Humans and androids crowd the raucous streets of New Beijing. A deadly plague ravages the population. From space, a ruthless lunar people watch, waiting to make their move. No one knows that Earth’s fate hinges on one girl.

Cinder, a gifted mechanic, is a cyborg. She’s a second-class citizen with a mysterious past, reviled by her stepmother and blamed for her stepsister’s illness. But when her life becomes intertwined with the handsome Prince Kai’s, she suddenly finds herself at the center of an intergalactic struggle, and a forbidden attraction. Caught between duty and freedom, loyalty and betrayal, she must uncover secrets about her past in order to protect her world’s future.
 



No spoilers ahead.

At times, I find it distinctly hard to identify with characters in a book. There are authors, in fact, who craft masterful stories, whose imagination knows no bounds, who are wonderful and helpful and in every way laudable, but whose characters just... escape me. Objectively, I can understand these characters. But subjectively, I can't identify or sympathize. It's a strange phenomenon which leaves me clueless as to how to rate a book, or what I even think of it.

The reason I'm leading with this problem is that Cinder is a cyborg. Which is a kind of robot, as my technology-clueless brain informed me. And I'm more of an epic-fantasy than sci-fi girl, so perhaps it's only natural that I worried. I couldn't imagine it being easy to identify with a cyborg. But the raves. All the raves. So, so very many different types of readers converged to agree on a book just this once and "sell it" as a great one. It sparks curiosity, even for those who worry about the identification-with-a-robot issue.

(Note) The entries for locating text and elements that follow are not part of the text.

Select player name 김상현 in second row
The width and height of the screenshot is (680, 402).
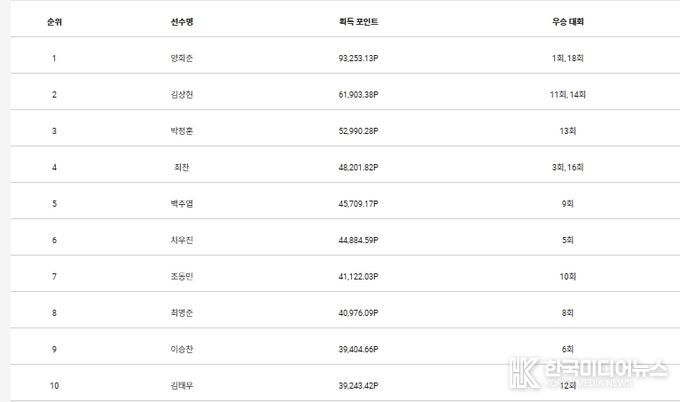(x=181, y=94)
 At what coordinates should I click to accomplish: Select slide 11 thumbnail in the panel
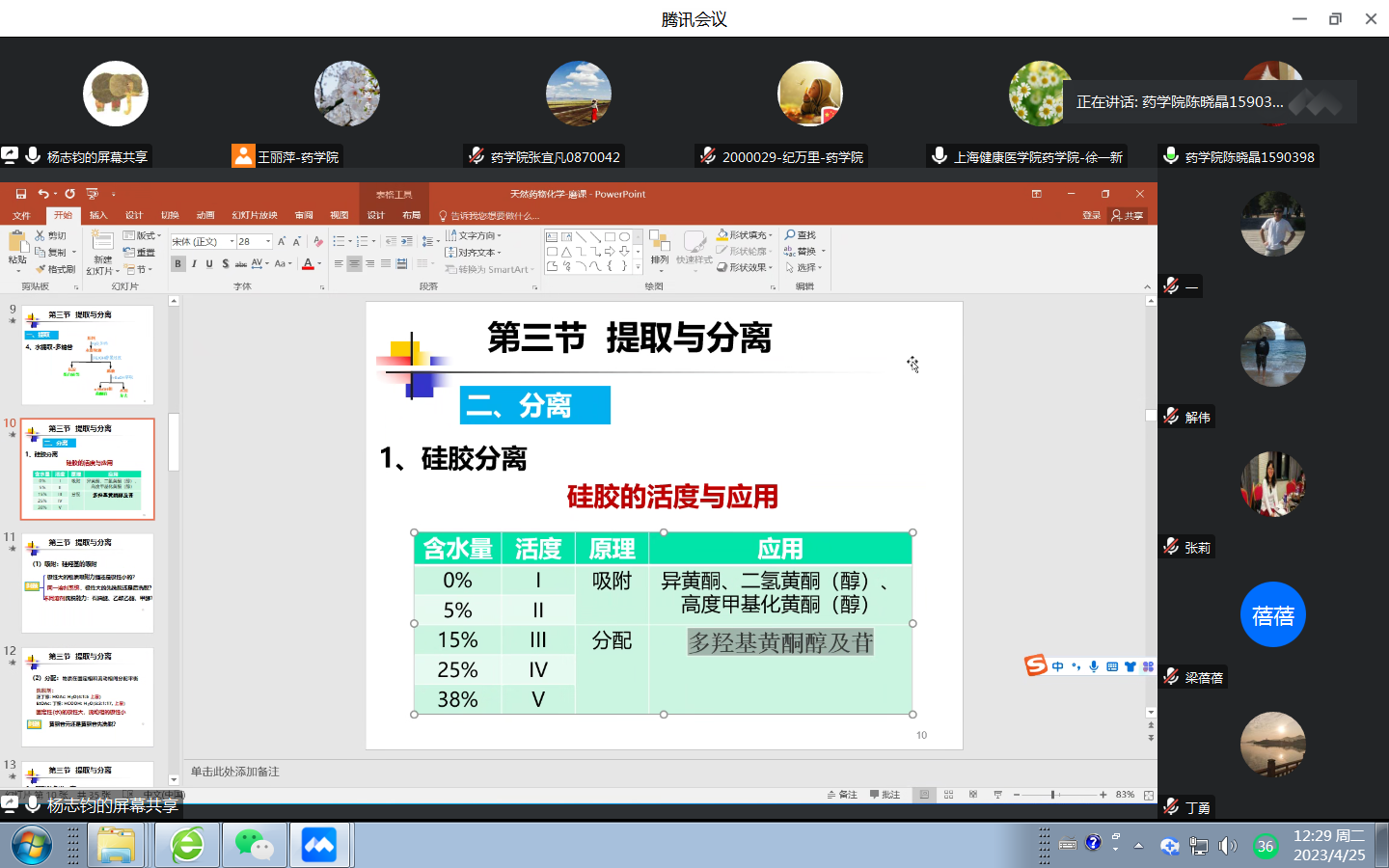click(88, 583)
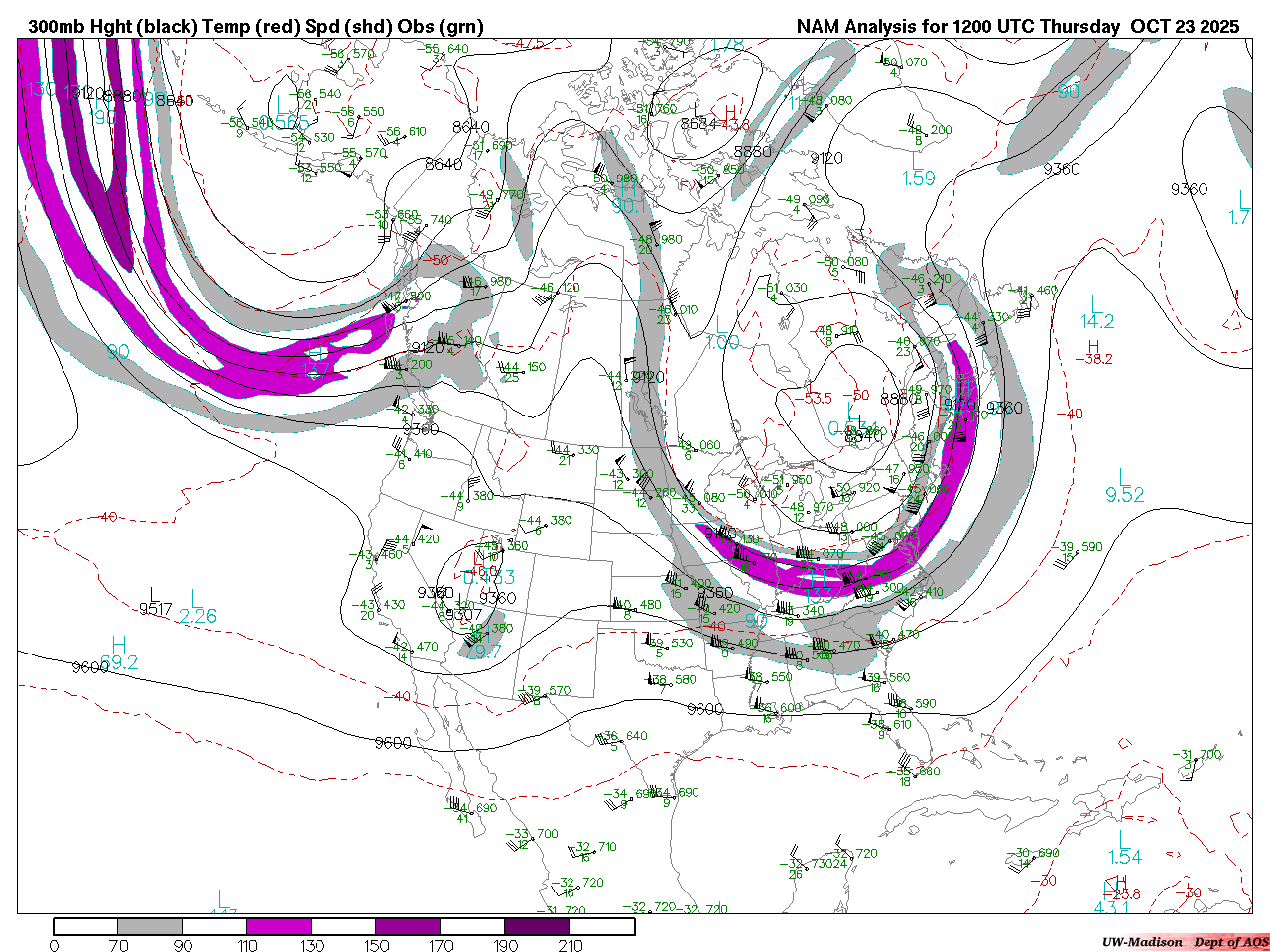Select the station observation reading -39 590
This screenshot has width=1270, height=952.
click(x=1078, y=547)
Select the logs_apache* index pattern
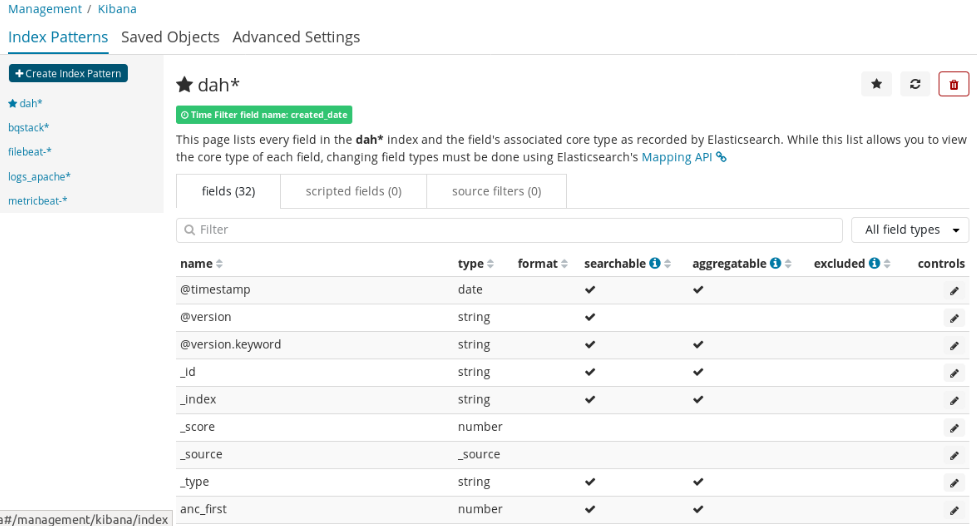 coord(39,177)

Those stories, where characters are difficult to identify with and feel for? This isn't one of them. It is in every way a sci-fi masterpiece - interplanetary negotiations, spaceships, androids (not the phones, the other ones), implanted chips, all kinds of futuristic cyber-internet, and - of course - cyborgs. But at the same time, the characters - right down to the androids and the cyborgs - are downright human, and so very close, even so far into the distant future. Cinder is spunky. She is industrious. And best of all (really, the best of all) she is her own master, even when having to answer to others. This futuristic Cinderella doesn't want for Prince Charming to save her. Prince Charming would, in fact, be toast without her long before the conclusion of this story. Of the two, he is also not the one you'd call to change your lightbulb or fix the remote. Cinder is resourceful. Cinder is a force to be reckoned with. And though her friends are scarce, the one she has are worth sticking around for.

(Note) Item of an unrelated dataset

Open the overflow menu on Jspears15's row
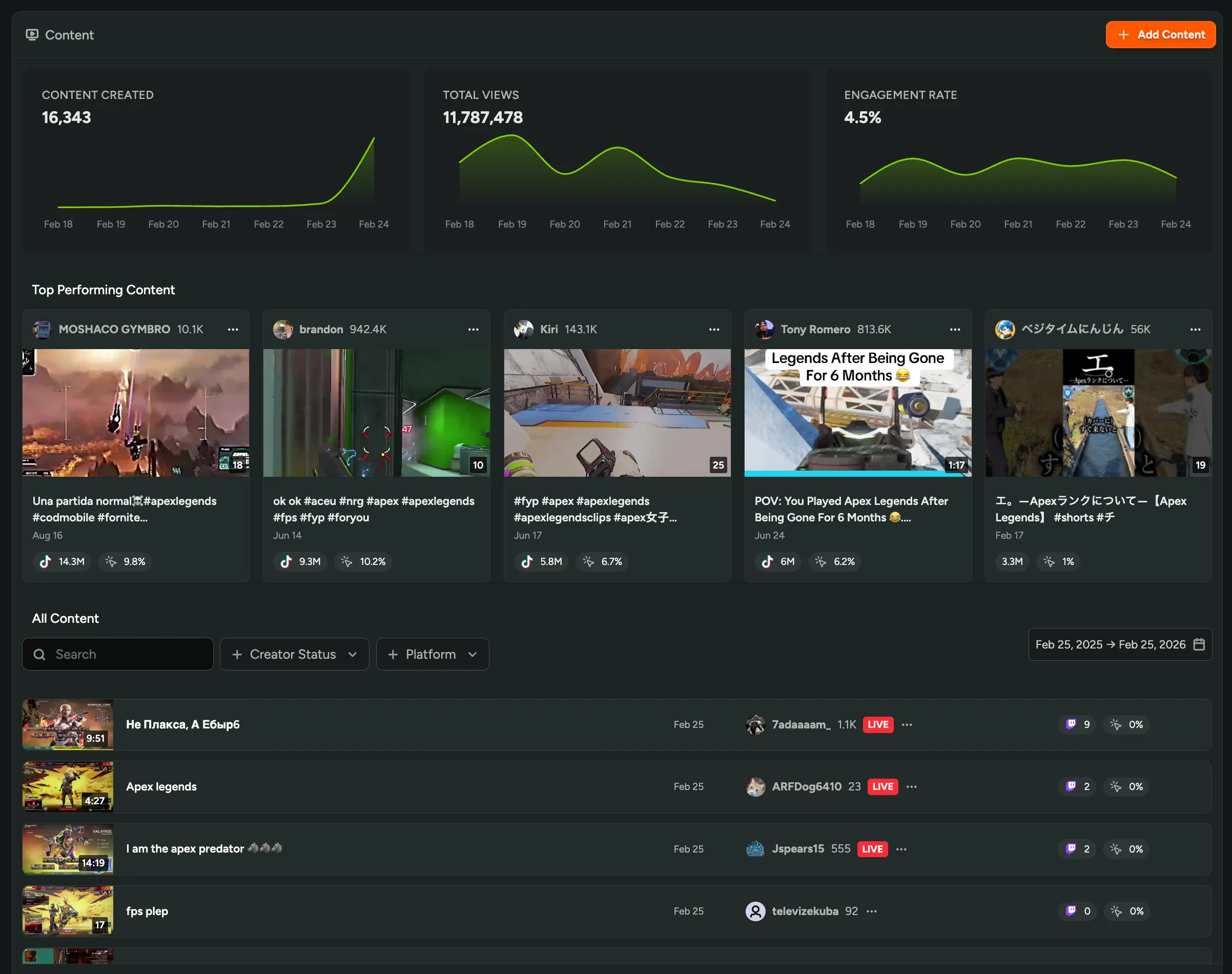 [901, 848]
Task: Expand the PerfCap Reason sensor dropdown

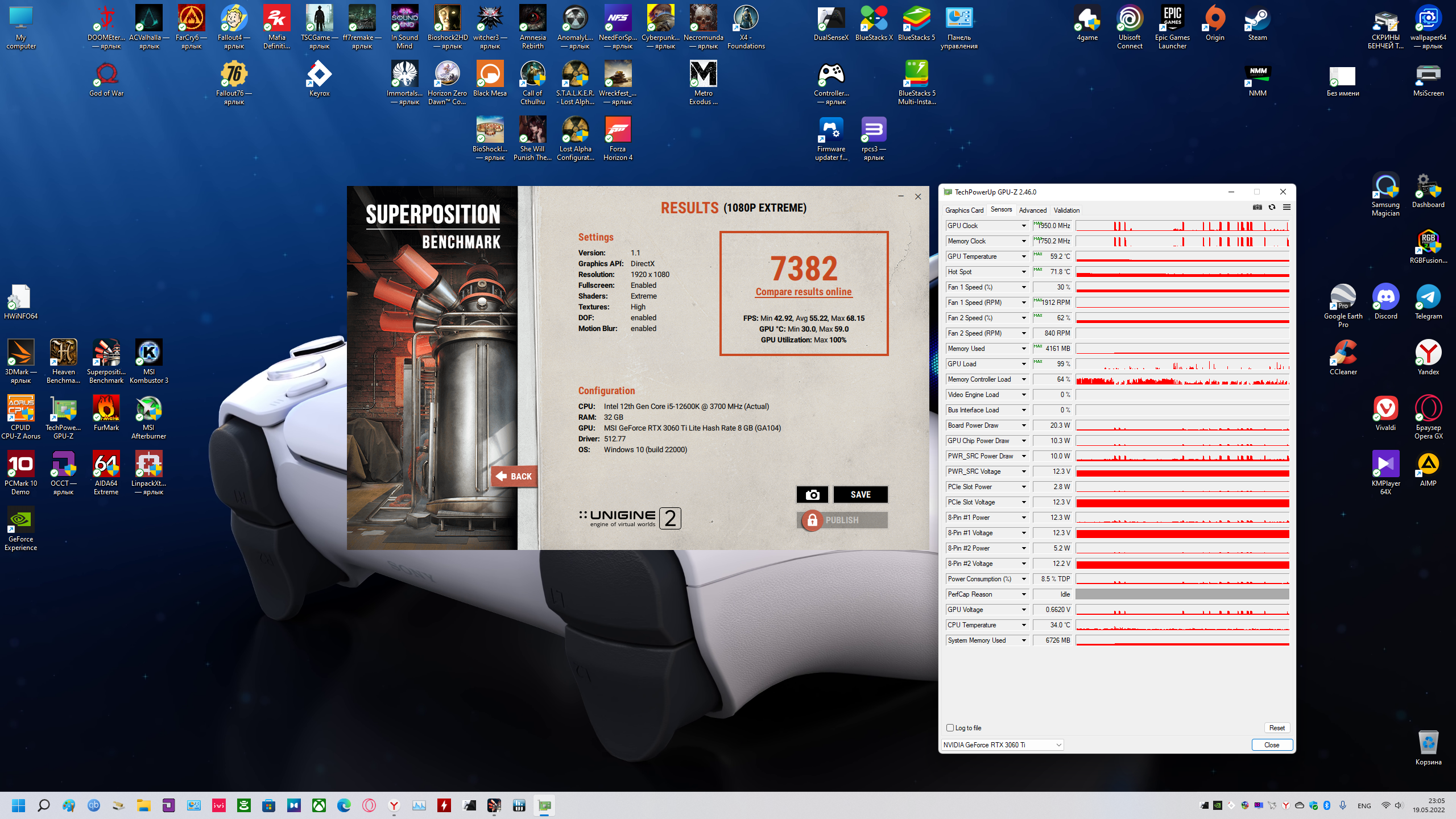Action: [1023, 594]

But there are far grander powers at play than just Cinder's interpersonal relationships, and this more than anything is what exceeded all my expectations going into this book. From the very start, this is a story of intra-and-interplanetary wars, of diplomacy, of (the lack of) tact, of forces of good and evil, and of one-thousand-ways-to-mess-up-peace-treaty-negotiations. Though the main driver of the story, Cinder's personal hardships fade in the face of the hardships of the world as she knows it (and the threat that it's about to become rearranged into one she wouldn't recognize).

Was the final plot twist evident 30% into the book? Yes. But did any of this take away from my enjoyment of Cinder as a whole? Not one bit. Because the plot, the characterization, the pacing and most of all Marissa Meyer's imagination are all developed beyond anything I could have hoped for.


And here's a non-spoilery spoler-like inducement: book two, Scarlet, is even better. Review coming soon.






So, here at The Honest Bookclub we're a bit late to the Lunar Chronicles party. The good thing about being late to good series is getting to marathon them near or around the time the final book is out. That pesky longterm wait? Not a problem. We like to look on the bright side of things rather than to cry Why didn't I pick this up years ago. So there.